The molecular characteristics of the morular component are not fully understood. However, several studies have revealed that this feature is associated with EGFR mutations. In a previous report that analyzed two common EGFR mutations, including deletions in exon 19 and a point mutation at codon 858 in exon 21 (L858R), the presence of morule-like components correlated with EGFR mutations, particularly deletions, and was reported to be an independent predictive factor of EGFR mutation status [2]. Another report by Tajima and Koda [4] found that morule-like features were associated with a deletion mutation at exon 19 in EGFR. Ours is the first report in which NGS was used to identify the molecular characteristics of morule-like features in pulmonary adenocarcinoma.

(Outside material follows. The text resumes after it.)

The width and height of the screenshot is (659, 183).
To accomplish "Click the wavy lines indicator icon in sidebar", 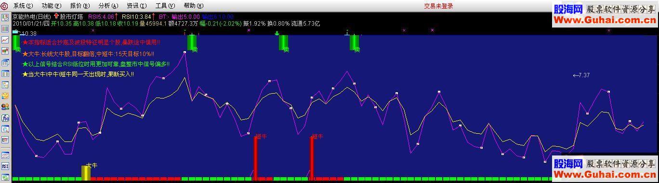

Our results revealed unusual EGFR mutations that have not been previously reported in pulmonary adenocarcinoma with morule-like features. The rare mutation in EGFR exon 19 and the insertion mutation in EGFR exon 20 can be associated with drug resistance to EGFR tyrosine kinase inhibitors [8-10], implying the importance of identifying morule-like features in pulmonary adenocarcinoma.
Morule-like components are a rare histologic feature of pulmonary adenocarcinoma, which may be associated with rare EGFR mutations, such as the L747S missense mutation of exon 19 or an insertion mutation in exon 20. The presence of morule-like features without definite invasive components led to the diagnosis of AIS in one of these cases, as it is not yet clear whether this feature needs to be considered as an invasive component. Additional studies are needed to clarify the significance of this rare histologic variant in pulmonary adenocarcinoma.